[Records on finding words and elements]
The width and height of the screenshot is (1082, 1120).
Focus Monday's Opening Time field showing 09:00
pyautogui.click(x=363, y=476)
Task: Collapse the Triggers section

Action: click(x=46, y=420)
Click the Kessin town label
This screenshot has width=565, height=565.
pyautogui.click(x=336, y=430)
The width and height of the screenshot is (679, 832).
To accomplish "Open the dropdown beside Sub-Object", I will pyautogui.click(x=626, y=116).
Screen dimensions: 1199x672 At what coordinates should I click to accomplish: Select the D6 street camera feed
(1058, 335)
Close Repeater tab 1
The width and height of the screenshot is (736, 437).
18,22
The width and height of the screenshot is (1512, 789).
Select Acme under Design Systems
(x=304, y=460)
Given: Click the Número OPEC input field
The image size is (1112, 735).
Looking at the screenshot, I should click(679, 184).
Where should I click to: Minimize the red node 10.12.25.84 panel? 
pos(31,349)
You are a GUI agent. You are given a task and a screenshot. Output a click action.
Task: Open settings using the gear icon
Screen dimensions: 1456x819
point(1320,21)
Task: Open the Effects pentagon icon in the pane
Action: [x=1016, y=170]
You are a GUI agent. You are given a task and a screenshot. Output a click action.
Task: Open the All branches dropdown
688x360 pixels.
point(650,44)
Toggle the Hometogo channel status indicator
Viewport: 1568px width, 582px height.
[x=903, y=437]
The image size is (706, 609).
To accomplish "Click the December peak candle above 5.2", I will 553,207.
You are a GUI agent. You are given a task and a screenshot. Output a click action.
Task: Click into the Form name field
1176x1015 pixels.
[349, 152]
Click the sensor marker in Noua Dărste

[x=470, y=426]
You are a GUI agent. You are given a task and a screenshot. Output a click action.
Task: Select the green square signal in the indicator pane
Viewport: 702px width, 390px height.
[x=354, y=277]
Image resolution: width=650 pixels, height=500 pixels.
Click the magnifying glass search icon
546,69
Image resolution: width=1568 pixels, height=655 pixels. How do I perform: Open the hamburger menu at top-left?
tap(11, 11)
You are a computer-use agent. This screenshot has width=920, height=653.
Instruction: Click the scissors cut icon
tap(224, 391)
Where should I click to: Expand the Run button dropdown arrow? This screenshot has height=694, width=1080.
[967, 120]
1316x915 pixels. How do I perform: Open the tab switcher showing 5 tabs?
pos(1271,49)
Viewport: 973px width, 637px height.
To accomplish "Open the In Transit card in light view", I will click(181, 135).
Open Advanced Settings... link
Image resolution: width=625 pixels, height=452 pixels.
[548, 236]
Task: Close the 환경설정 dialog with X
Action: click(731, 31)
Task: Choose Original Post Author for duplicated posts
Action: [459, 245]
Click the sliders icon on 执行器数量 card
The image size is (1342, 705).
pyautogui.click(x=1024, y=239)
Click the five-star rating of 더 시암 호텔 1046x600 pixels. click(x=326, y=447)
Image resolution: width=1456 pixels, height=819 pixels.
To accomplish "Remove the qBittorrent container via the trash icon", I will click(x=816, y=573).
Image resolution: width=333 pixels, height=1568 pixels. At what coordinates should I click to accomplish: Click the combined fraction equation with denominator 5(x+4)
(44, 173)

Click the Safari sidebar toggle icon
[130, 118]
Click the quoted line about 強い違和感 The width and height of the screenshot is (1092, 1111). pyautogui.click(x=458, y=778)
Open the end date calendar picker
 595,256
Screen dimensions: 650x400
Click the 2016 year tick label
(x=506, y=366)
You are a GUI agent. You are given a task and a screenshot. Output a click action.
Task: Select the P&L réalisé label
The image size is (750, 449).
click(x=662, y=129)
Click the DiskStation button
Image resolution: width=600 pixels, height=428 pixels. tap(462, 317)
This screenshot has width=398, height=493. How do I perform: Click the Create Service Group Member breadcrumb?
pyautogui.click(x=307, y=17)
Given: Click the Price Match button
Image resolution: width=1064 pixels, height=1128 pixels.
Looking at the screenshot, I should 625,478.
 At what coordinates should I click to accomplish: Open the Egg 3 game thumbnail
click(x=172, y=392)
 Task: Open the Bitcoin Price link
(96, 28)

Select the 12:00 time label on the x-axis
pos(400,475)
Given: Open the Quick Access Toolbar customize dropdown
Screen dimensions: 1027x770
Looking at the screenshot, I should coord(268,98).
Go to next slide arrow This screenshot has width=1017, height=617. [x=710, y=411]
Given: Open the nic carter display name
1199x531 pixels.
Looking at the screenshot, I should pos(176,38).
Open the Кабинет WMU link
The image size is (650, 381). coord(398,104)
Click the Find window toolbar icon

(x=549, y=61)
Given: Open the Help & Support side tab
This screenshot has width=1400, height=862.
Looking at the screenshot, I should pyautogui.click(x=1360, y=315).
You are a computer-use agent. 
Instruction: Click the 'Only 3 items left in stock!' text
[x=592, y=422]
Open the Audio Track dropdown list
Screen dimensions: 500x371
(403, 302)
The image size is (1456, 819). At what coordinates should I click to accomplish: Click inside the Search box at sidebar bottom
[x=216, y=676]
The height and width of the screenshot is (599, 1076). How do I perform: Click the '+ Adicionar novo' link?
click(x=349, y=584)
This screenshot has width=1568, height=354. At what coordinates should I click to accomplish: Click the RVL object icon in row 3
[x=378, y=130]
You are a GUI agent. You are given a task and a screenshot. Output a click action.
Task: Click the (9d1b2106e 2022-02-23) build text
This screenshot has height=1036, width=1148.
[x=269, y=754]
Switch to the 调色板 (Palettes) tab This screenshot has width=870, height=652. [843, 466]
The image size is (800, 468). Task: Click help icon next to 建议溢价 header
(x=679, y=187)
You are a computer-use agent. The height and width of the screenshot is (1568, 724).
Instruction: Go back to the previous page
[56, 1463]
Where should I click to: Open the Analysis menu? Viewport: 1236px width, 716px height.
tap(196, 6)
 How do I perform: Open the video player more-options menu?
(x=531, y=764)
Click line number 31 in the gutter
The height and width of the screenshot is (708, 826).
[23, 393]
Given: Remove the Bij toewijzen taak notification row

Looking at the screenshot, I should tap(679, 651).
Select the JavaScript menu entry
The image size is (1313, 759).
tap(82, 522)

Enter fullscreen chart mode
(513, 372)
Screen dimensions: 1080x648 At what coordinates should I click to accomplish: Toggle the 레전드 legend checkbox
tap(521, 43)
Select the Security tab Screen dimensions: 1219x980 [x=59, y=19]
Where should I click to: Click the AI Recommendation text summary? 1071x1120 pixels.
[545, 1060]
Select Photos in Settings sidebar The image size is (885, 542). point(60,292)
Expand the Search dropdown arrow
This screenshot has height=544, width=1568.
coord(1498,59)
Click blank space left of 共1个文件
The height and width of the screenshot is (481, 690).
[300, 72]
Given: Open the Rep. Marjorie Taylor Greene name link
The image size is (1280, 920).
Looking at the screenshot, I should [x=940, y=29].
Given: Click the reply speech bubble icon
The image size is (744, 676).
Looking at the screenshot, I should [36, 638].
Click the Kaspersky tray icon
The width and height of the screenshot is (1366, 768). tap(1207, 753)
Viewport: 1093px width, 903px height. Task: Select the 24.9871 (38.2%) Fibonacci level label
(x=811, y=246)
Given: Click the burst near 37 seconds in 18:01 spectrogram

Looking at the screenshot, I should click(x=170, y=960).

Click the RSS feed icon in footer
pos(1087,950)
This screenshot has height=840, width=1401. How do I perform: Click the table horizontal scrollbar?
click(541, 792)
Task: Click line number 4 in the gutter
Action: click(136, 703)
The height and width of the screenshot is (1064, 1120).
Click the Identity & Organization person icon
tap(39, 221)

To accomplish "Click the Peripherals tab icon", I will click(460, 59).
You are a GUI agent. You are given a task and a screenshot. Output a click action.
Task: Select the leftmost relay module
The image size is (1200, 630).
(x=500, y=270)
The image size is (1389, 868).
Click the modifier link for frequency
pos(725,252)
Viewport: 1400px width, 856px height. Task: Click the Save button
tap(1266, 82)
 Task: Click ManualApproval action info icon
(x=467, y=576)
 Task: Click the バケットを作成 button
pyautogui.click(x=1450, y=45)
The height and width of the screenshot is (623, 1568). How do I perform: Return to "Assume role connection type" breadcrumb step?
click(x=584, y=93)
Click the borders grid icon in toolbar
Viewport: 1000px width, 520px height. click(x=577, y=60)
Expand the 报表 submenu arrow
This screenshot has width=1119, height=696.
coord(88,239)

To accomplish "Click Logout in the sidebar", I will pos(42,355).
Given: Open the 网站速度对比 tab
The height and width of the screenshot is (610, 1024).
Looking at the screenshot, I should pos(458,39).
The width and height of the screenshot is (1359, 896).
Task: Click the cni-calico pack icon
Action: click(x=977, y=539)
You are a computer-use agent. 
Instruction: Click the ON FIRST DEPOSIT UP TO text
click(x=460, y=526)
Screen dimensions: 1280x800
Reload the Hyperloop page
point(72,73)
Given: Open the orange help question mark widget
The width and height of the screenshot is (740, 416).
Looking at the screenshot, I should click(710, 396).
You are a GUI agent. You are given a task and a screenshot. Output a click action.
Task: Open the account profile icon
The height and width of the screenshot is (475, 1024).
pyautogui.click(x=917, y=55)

### Aim of the exercise
Show every line from the records above that contains the string "Viewport", copying each one in full.

### Finished exercise
Viewport: 1568px width, 582px height.
Viewport: 702px width, 390px height.
Viewport: 973px width, 637px height.
Where should I click to: Open the Analysis menu? Viewport: 1236px width, 716px height.
Viewport: 1093px width, 903px height. Task: Select the 24.9871 (38.2%) Fibonacci level label
Viewport: 1400px width, 856px height. Task: Click the Save button
Viewport: 1000px width, 520px height. click(x=577, y=60)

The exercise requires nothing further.